#### Short task
List every line in the material below that contains the word "dimensions", matching its case exactly.

#### Data supplied
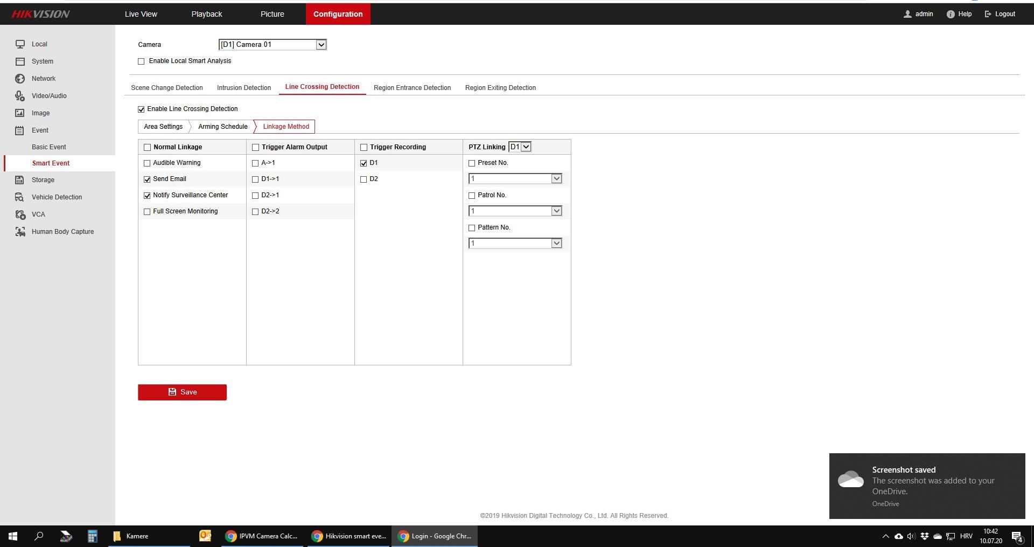Open Windows search from taskbar

pos(39,536)
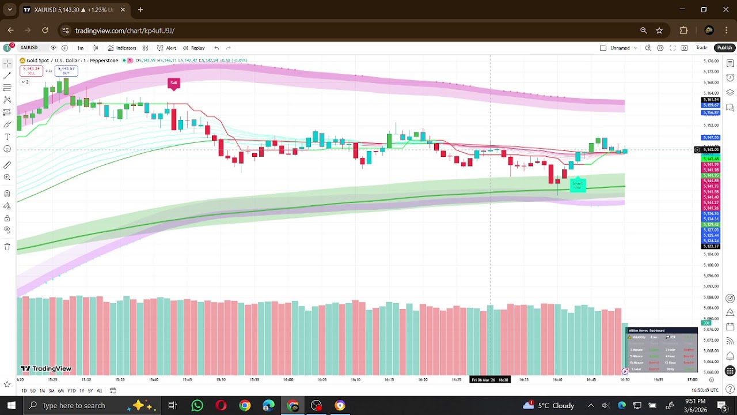737x415 pixels.
Task: Open the indicator templates grid icon
Action: click(x=146, y=48)
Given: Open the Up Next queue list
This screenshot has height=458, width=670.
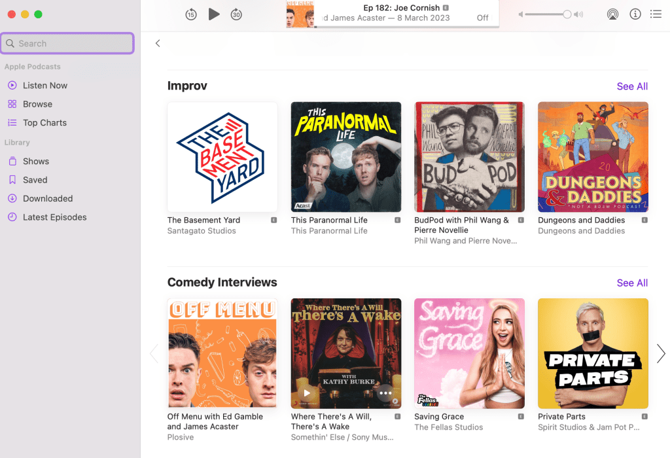Looking at the screenshot, I should point(656,14).
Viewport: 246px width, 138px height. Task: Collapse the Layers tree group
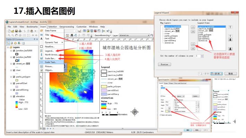point(8,47)
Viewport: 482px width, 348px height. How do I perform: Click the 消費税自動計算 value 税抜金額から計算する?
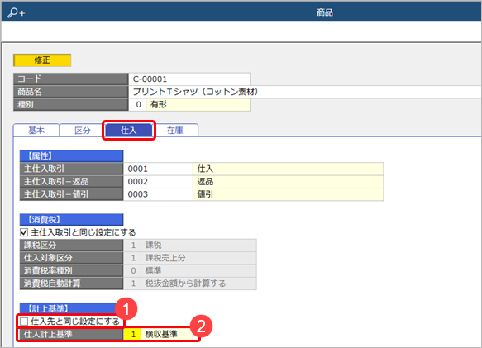[198, 284]
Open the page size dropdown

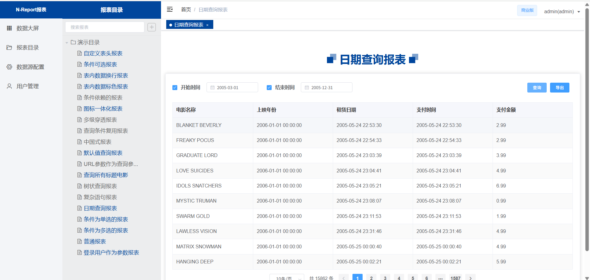(287, 278)
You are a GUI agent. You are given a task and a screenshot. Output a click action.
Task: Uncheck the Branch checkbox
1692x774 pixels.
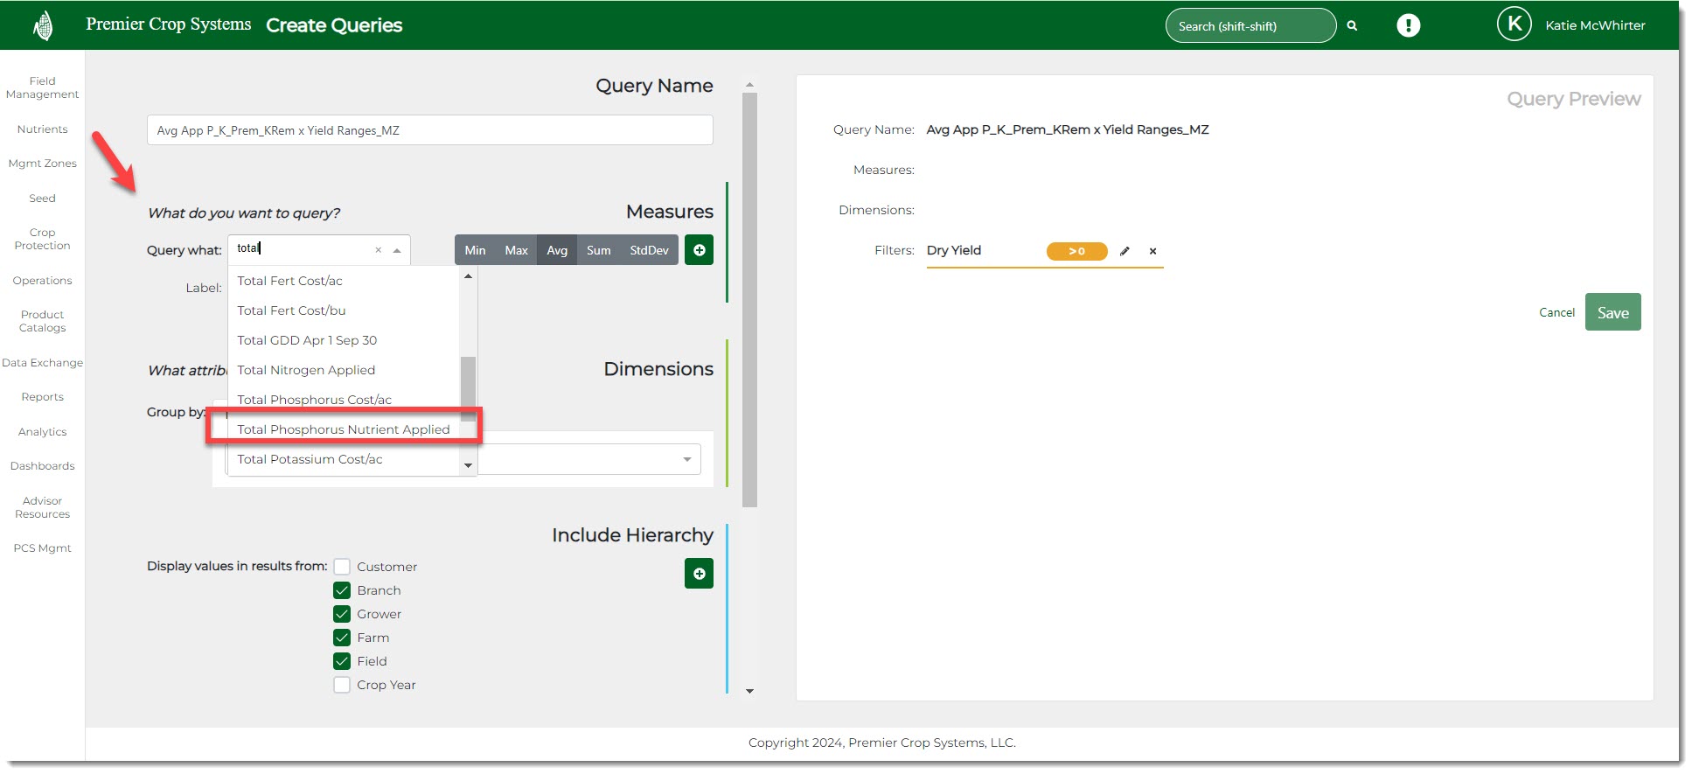click(342, 590)
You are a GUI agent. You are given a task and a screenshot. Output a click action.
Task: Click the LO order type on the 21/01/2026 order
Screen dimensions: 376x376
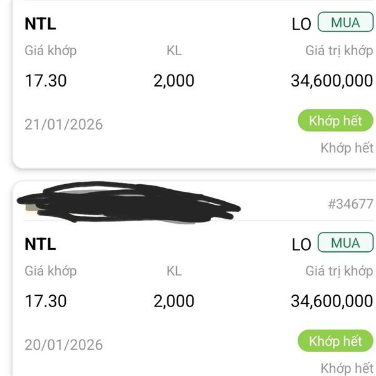pos(301,24)
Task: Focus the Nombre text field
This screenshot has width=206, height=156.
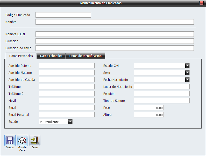Action: pos(115,22)
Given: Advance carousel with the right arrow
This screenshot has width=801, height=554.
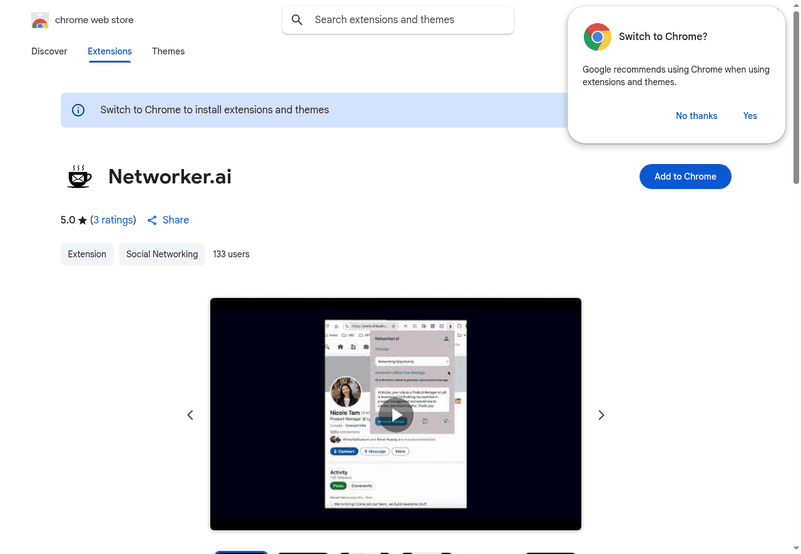Looking at the screenshot, I should click(601, 415).
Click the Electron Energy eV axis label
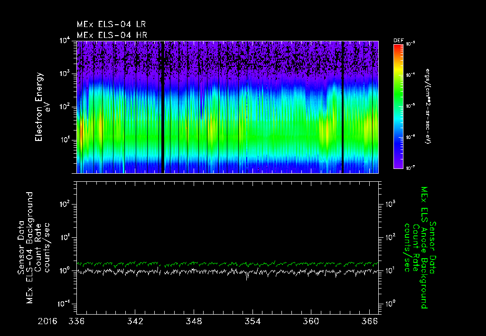 point(42,107)
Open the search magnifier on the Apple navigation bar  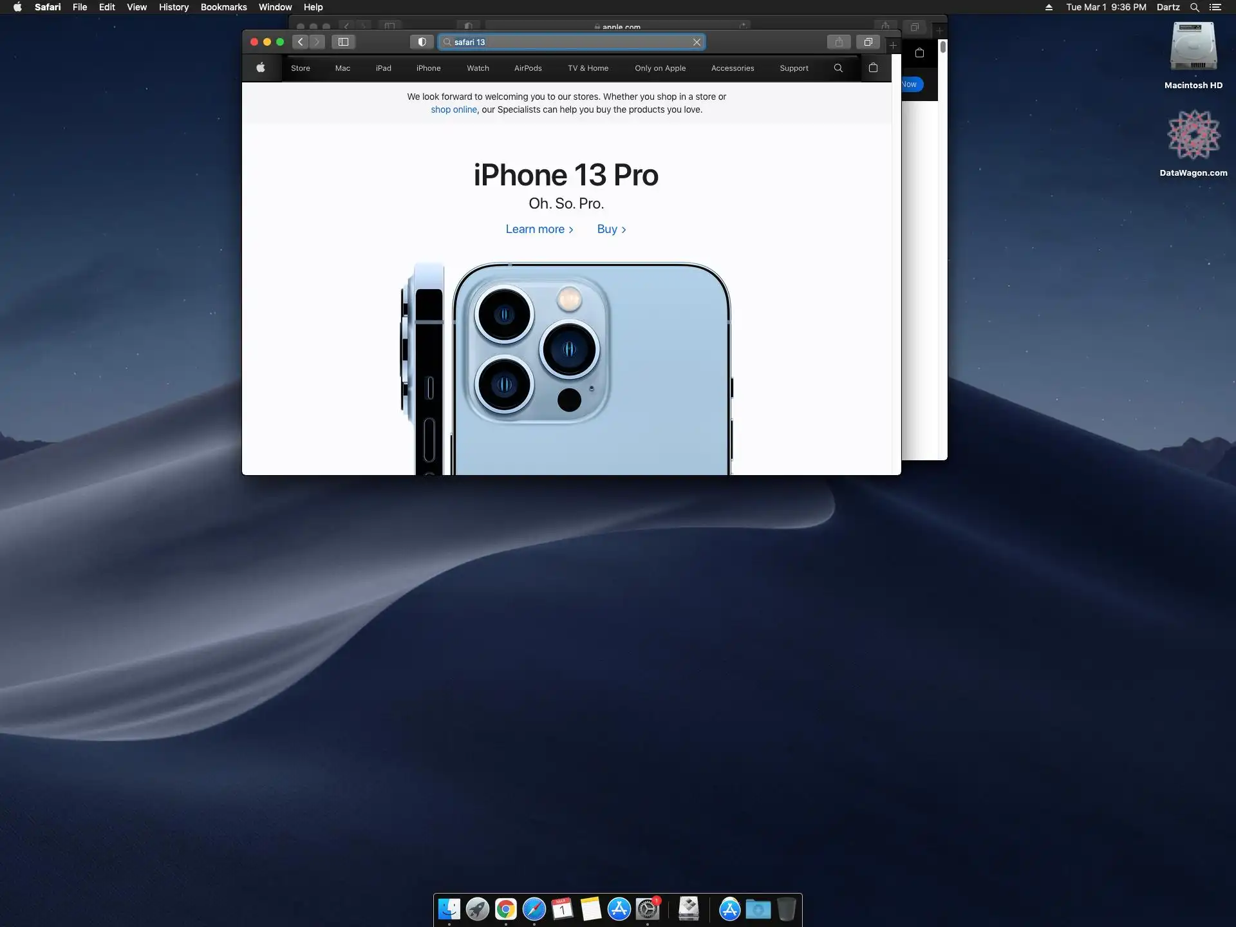838,68
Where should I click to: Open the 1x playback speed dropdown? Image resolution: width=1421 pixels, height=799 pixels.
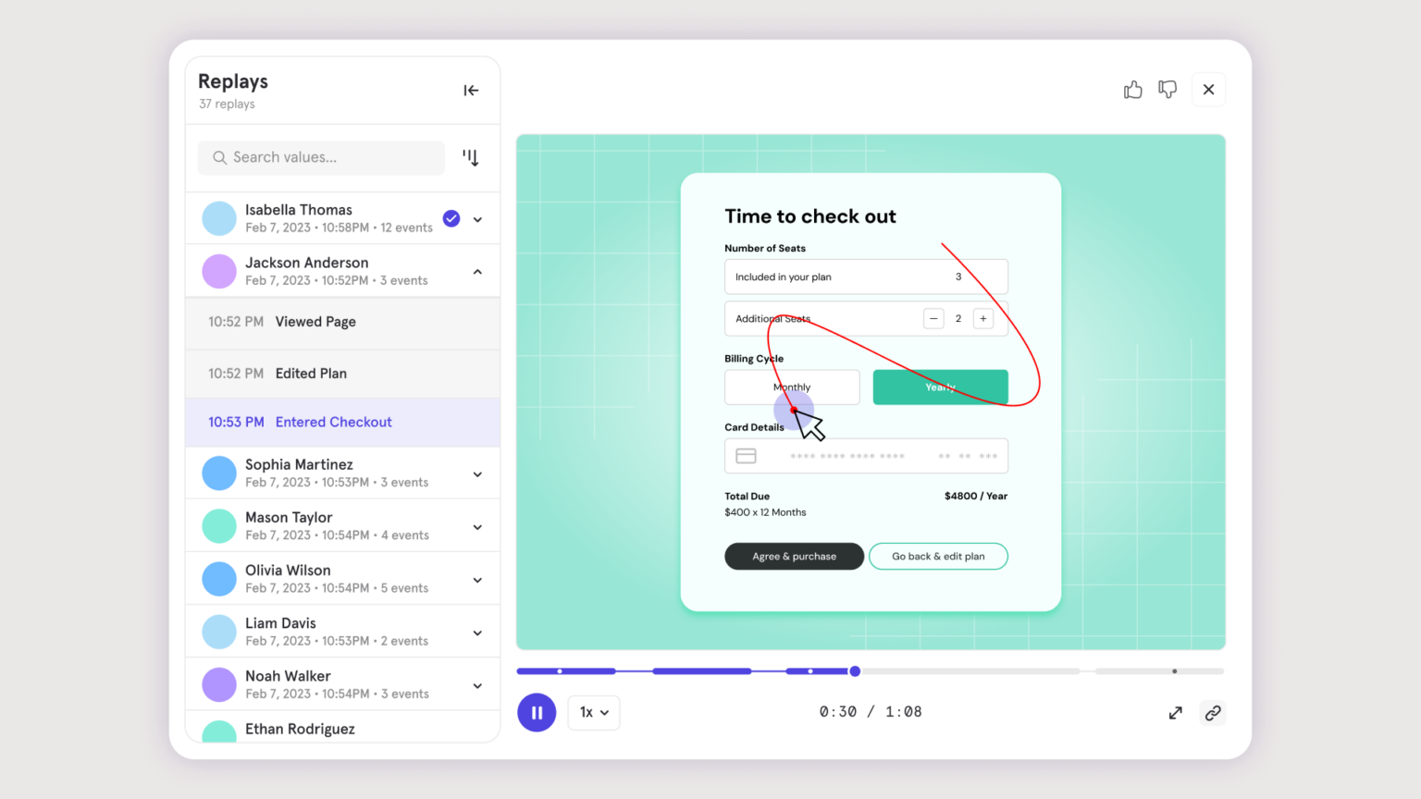pyautogui.click(x=594, y=713)
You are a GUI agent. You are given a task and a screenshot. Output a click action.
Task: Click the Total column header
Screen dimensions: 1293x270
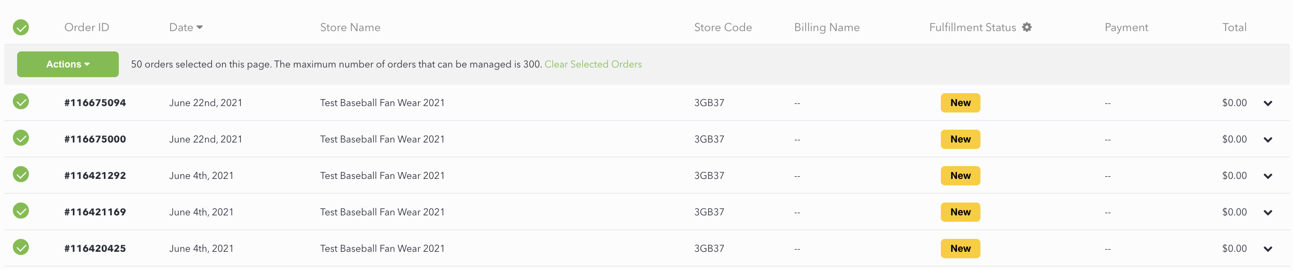click(x=1234, y=27)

#### Solved problem
Screen dimensions: 376x376
Screen dimensions: 1293x270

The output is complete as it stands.